# French Press



## 4085 (Nov 23, 2012)

Is a French Press a French Press? You see single wall, double wall, glass, stainless steel......I want one for my breakfast coffee. Big enough for one normal sized mug. I do not want to top it up but want to drink it fresh, if that makes sense.

Anyone any thoughts? You see cheap ones, you see expensive ones.

Is 350 ml large enough for one mug?

https://www.amazon.co.uk/Andrew-James-Stainless-Cafetiere-Measuring/dp/B00EF6642I/ref=sr_1_16?ie=UTF8&qid=1462307703&sr=8-16&keywords=french+press

this one caught my eye....anyone have an alternate?


----------



## 4085 (Nov 23, 2012)

another question.....I have never tried an Aeropress.......will it make approximately an 8 ounce drink or do you make a concentrated shot and dilute it? I want to delve into lighter coffees but not as espresso


----------



## Robbo (Feb 17, 2016)

No, its a cafetiere! ;-)

I would say thats plenty big enough for a mug. Personally i like the glass ones so i can see the coffee bloom. Also you probably dont need a double walled for that size as its only to keep it hotter for longer and im guessing your pouring it all into the mug as soon as brewed.

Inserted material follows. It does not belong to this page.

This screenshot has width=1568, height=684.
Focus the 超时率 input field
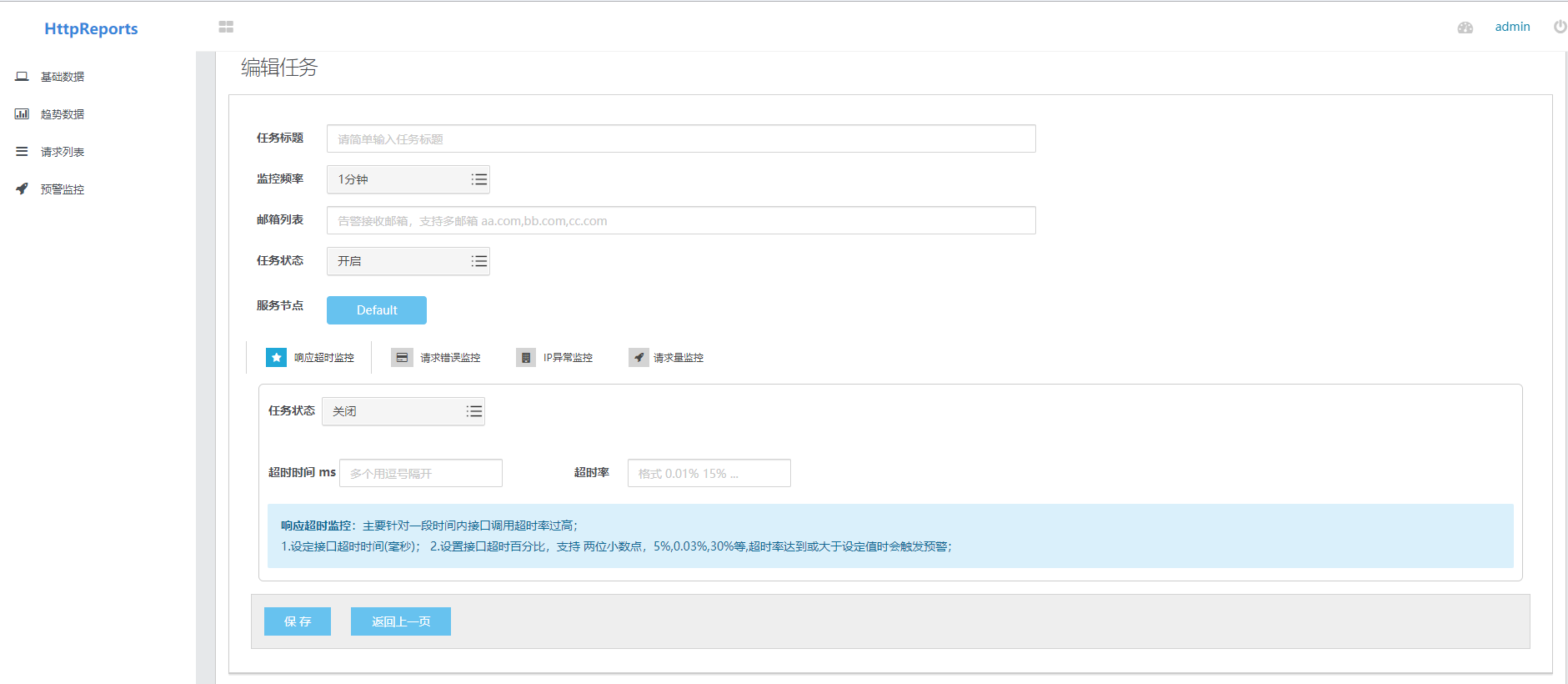click(709, 473)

Getting a sediment free drink is more about careful tecnique than the press. Push down slowly, dont compress grinds, pour into mug slowly leaving half inch of liquid so as not to strain the grinds.


----------



## jlarkin (Apr 26, 2015)

I just use a standard single wall bodum French press, don't think it makes too much difference what it is. Stainless will keep it hotter but that's not necessarily helpful if it's too hot to drink.

Aeropress can take around 240ml water. That's apparently just under 8.5oz, I assume some water still retained so yes about 8oz? I don't make a strong brew and dilute I just drink directly what I make (14g coffee 240ml water).


----------



## DoubleShot (Apr 23, 2014)

Aeropress doesn't make espresso per se. A concentrated coffee perhaps but most drink it as it is without diluting it (although you may do so if desired).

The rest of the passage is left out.